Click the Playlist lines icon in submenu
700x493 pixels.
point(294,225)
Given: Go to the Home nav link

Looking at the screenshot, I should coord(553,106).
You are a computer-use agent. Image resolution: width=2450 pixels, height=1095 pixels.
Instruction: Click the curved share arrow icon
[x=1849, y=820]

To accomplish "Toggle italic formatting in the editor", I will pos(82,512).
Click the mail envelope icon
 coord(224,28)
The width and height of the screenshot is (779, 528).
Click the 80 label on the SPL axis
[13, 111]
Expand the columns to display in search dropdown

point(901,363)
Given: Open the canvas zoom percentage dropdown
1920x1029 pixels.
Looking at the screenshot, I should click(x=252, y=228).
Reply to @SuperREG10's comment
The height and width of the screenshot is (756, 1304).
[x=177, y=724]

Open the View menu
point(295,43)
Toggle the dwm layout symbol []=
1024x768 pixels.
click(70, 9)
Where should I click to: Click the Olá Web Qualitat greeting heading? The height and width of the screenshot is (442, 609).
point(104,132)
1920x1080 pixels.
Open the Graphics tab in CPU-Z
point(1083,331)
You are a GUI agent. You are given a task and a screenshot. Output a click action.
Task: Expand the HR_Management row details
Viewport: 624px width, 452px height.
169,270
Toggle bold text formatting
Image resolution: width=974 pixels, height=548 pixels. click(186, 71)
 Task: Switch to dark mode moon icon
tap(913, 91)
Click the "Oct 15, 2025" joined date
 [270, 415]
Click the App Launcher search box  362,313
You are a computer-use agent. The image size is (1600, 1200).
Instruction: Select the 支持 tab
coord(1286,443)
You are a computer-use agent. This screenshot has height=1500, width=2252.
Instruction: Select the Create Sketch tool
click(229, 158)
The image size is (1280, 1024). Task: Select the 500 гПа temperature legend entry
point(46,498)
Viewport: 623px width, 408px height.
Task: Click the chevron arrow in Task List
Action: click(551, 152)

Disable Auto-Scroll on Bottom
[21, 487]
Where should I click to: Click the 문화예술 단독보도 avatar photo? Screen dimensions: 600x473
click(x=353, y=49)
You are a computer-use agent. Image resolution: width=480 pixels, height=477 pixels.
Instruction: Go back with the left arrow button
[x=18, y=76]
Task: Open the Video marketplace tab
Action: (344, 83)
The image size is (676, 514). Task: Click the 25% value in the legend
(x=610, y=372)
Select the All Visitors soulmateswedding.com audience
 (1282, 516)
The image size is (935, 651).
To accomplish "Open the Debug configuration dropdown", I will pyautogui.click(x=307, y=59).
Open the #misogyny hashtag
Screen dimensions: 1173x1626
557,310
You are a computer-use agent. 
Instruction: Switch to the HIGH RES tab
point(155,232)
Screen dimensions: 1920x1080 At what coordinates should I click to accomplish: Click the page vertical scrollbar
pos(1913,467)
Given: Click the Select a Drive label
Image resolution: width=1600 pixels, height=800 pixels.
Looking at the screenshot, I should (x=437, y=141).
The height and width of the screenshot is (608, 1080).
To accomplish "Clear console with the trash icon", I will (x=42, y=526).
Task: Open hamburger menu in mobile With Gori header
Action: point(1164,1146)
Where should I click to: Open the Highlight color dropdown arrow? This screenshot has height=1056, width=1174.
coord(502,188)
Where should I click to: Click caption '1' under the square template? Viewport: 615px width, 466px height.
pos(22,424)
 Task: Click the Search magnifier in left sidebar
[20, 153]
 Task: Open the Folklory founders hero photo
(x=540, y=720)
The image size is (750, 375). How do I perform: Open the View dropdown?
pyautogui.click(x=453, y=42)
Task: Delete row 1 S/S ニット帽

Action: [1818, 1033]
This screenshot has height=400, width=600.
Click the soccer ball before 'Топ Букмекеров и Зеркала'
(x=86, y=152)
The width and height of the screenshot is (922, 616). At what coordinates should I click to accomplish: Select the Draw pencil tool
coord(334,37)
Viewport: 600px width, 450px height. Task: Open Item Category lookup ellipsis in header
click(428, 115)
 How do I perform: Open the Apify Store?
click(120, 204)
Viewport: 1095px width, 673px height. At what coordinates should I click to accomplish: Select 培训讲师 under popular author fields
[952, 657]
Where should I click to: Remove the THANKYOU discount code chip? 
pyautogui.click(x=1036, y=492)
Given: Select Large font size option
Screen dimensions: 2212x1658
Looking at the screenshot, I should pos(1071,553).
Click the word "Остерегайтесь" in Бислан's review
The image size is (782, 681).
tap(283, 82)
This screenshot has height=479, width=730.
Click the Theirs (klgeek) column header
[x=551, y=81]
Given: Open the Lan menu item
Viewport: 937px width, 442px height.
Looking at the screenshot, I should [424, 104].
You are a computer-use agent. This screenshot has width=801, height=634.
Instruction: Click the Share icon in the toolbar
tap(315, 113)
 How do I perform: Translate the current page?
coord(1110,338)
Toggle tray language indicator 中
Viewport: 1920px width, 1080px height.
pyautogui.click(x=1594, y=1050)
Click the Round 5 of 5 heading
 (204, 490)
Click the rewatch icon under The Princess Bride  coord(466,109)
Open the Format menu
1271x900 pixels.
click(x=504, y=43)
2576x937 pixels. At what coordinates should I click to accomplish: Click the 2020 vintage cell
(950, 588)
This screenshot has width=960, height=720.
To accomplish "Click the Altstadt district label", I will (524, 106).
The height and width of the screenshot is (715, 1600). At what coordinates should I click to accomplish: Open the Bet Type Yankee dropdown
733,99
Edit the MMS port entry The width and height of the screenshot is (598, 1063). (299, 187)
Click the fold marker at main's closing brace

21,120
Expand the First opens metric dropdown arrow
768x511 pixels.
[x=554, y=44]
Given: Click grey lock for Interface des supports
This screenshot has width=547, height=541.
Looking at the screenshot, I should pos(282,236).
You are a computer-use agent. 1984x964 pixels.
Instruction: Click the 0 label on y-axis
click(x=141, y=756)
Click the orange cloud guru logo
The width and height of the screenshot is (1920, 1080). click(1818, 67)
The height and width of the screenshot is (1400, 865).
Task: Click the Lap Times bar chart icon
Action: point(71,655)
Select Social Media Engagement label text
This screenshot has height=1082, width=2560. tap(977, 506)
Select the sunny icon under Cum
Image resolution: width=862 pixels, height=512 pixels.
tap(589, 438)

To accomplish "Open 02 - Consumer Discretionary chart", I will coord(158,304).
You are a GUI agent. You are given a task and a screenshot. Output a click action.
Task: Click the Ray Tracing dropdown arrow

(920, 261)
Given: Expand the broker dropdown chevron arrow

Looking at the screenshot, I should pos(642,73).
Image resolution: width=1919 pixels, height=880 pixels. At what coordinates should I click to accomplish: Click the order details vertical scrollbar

--*--

**Instruction:** Please reproduce the entries starting with the line with "Select the All" and going on through the line with "pos(1913,467)", with "tab" swapped out for "button" and nothing else changed.

**The solution:**
Select the All Visitors soulmateswedding.com audience
 (1282, 516)
The image size is (935, 651).
To accomplish "Open the Debug configuration dropdown", I will pyautogui.click(x=307, y=59).
Open the #misogyny hashtag
Screen dimensions: 1173x1626
557,310
You are a computer-use agent. 
Instruction: Switch to the HIGH RES button
point(155,232)
Screen dimensions: 1920x1080 At what coordinates should I click to accomplish: Click the page vertical scrollbar
pos(1913,467)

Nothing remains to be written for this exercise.